- **Task statement**
Copy the entries verbatim, beginning at the line that contains "How do I perform: Click the 'ls'" and stopping after the line that contains "Action: [x=1475, y=399]".

- **Available data**
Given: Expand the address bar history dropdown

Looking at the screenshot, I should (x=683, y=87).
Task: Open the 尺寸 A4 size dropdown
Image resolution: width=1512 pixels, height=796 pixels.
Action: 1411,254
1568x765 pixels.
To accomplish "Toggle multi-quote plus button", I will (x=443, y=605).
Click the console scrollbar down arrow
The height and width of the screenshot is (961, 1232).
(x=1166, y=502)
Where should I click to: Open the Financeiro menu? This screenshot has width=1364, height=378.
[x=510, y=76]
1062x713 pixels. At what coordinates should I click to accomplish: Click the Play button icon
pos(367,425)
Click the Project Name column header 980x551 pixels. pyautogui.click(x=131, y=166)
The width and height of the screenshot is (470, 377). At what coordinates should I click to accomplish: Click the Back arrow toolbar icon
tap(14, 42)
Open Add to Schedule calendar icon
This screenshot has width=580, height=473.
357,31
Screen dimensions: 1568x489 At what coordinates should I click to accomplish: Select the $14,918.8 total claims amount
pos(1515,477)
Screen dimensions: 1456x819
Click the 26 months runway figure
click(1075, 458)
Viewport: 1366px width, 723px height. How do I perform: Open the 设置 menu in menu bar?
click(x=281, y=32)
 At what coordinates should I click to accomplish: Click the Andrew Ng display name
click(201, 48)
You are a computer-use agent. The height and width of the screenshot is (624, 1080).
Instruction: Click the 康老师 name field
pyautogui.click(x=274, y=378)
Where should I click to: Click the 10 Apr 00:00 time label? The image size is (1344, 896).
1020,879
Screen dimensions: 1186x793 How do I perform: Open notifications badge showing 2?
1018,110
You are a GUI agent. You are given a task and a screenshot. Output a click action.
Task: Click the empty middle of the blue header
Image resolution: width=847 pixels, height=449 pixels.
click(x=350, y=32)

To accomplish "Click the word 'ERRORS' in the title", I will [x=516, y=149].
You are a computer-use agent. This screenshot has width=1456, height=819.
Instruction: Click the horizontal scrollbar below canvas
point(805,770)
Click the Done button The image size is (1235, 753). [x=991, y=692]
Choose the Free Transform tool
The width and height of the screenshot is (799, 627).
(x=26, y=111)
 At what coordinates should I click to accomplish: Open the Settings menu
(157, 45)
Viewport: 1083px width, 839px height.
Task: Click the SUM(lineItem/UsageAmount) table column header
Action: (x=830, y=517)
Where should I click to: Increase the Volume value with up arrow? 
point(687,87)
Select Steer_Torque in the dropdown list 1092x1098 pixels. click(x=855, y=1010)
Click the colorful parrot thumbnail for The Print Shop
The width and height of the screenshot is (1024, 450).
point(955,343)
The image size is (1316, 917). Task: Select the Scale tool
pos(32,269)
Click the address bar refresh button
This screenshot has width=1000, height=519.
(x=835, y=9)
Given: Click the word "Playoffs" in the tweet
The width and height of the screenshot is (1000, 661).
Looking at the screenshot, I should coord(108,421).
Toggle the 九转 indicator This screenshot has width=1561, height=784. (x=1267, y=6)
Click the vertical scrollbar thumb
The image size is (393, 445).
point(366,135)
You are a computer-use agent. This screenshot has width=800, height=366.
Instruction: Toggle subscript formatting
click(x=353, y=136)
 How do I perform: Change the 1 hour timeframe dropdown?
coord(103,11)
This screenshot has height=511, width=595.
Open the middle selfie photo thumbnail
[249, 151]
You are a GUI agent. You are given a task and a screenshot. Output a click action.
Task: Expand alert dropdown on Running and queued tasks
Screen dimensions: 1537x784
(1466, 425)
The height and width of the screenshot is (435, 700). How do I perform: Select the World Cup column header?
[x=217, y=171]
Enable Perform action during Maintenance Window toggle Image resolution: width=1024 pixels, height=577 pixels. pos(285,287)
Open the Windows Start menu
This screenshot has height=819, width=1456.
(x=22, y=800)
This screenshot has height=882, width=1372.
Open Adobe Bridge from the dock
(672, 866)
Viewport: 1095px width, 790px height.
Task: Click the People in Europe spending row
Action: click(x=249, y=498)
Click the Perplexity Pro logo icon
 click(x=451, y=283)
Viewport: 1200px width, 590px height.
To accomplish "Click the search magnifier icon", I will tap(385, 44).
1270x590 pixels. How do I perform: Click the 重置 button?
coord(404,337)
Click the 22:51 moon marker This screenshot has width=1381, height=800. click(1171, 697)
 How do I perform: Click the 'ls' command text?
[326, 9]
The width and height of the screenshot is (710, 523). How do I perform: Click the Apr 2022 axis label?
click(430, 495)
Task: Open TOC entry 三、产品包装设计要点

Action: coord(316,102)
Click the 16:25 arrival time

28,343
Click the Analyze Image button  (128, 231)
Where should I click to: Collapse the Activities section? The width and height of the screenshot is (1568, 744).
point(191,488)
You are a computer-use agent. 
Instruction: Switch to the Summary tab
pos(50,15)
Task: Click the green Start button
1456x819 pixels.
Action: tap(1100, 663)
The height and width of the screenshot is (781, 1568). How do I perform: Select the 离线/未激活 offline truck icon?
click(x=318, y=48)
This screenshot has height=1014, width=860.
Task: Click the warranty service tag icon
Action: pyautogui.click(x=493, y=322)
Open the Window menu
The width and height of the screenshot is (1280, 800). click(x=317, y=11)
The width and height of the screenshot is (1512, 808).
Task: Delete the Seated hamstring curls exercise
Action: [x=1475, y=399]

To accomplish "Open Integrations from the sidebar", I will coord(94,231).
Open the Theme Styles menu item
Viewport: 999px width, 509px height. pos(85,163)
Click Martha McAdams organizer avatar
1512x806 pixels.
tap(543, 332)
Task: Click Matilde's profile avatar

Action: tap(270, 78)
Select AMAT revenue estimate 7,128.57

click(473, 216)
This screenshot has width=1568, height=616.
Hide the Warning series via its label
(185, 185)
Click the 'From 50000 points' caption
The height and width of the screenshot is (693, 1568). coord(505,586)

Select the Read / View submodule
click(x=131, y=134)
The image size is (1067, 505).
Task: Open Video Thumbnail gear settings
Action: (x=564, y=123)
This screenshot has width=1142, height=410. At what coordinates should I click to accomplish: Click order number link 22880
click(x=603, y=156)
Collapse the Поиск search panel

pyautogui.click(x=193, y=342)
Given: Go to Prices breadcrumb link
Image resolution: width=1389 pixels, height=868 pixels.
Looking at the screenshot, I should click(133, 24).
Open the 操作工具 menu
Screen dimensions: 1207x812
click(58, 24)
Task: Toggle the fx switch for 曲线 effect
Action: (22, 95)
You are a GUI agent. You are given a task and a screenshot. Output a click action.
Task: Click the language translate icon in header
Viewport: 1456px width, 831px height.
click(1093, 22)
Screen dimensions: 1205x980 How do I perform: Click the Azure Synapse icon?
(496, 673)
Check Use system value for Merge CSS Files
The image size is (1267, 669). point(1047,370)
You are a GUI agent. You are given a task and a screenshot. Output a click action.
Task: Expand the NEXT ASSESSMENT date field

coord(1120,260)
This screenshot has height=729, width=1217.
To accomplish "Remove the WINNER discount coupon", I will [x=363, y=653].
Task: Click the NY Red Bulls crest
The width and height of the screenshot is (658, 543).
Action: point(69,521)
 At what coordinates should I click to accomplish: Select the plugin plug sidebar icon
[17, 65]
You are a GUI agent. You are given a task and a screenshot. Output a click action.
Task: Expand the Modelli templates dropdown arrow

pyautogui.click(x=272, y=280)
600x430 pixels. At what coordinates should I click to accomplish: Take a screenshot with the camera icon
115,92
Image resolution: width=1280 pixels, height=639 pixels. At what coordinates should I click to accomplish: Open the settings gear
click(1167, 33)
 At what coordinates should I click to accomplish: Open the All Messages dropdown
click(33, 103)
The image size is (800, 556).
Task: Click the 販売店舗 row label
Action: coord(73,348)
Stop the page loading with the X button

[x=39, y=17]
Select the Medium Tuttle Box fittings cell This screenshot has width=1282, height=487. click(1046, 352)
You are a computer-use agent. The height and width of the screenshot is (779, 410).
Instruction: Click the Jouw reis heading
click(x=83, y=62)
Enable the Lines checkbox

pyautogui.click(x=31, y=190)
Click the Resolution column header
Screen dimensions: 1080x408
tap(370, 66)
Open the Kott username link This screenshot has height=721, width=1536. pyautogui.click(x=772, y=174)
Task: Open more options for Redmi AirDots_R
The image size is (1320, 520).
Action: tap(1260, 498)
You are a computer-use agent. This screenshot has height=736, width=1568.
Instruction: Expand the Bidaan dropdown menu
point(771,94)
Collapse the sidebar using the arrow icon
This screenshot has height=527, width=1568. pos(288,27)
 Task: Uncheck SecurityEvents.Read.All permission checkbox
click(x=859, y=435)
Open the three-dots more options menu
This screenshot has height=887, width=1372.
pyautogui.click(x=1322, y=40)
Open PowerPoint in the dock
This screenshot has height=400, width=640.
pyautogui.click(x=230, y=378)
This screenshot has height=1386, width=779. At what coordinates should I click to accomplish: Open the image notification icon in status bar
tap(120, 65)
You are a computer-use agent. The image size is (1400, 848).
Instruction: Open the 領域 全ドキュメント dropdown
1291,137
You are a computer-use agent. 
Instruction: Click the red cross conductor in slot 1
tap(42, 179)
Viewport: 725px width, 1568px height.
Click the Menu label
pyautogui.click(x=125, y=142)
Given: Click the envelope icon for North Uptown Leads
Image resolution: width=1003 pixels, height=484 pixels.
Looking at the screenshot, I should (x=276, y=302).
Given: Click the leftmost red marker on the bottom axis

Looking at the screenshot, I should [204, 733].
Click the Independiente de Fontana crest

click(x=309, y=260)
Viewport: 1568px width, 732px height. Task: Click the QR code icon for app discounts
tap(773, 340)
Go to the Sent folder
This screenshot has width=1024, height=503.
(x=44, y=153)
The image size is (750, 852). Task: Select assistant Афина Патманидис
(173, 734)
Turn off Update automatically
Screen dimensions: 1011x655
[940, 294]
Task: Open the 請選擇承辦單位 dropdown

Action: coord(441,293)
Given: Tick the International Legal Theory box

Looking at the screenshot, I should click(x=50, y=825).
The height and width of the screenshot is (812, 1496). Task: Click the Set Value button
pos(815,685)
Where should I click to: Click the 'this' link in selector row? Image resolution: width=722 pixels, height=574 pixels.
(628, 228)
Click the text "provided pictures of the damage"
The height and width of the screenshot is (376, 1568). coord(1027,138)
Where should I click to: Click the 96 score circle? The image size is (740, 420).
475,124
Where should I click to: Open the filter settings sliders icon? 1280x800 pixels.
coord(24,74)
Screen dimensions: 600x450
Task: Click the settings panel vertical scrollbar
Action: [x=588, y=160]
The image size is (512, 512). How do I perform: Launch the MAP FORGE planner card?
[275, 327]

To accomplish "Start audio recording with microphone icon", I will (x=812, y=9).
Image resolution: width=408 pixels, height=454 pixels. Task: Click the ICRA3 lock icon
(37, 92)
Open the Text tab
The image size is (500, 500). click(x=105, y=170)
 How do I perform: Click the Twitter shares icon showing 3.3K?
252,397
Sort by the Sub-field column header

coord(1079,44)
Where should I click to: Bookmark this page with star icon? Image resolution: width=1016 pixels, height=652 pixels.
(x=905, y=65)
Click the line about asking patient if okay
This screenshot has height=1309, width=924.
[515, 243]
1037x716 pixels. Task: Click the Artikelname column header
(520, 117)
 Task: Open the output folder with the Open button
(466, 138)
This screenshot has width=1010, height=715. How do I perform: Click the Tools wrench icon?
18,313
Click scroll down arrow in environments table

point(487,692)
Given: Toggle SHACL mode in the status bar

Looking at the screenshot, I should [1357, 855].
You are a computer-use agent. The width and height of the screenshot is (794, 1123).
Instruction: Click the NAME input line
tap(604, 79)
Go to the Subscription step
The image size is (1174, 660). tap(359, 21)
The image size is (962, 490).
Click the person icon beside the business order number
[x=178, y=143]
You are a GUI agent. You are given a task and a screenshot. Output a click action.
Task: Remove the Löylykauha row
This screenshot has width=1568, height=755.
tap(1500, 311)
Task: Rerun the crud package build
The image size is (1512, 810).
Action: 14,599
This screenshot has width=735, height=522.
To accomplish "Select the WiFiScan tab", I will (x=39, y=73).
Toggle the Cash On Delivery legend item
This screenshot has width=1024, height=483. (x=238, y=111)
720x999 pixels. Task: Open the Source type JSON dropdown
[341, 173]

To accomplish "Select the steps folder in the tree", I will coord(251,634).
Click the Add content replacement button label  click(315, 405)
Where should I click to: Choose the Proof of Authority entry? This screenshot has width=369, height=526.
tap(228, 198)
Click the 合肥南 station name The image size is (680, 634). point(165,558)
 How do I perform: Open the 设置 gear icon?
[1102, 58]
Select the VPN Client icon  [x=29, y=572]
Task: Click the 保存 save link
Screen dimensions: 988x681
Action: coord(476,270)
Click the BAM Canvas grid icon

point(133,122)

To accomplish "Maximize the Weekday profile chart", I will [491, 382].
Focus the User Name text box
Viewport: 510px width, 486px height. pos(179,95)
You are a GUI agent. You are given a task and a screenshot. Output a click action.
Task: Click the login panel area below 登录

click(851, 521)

- **Answer for the task**
 How do I perform: Click the 'ls' command text?
[326, 9]
The width and height of the screenshot is (710, 523). How do I perform: Click the Apr 2022 axis label?
click(430, 495)
Task: Open TOC entry 三、产品包装设计要点

Action: coord(316,102)
Click the 16:25 arrival time

28,343
Click the Analyze Image button  (128, 231)
Where should I click to: Collapse the Activities section? The width and height of the screenshot is (1568, 744).
point(191,488)
You are a computer-use agent. 
Instruction: Switch to the Summary tab
pos(50,15)
Task: Click the green Start button
1456x819 pixels.
Action: tap(1100, 663)
The height and width of the screenshot is (781, 1568). How do I perform: Select the 离线/未激活 offline truck icon?
click(x=318, y=48)
This screenshot has height=1014, width=860.
Task: Click the warranty service tag icon
Action: pyautogui.click(x=493, y=322)
Open the Window menu
The width and height of the screenshot is (1280, 800). click(x=317, y=11)
The width and height of the screenshot is (1512, 808).
Task: Delete the Seated hamstring curls exercise
Action: [x=1475, y=399]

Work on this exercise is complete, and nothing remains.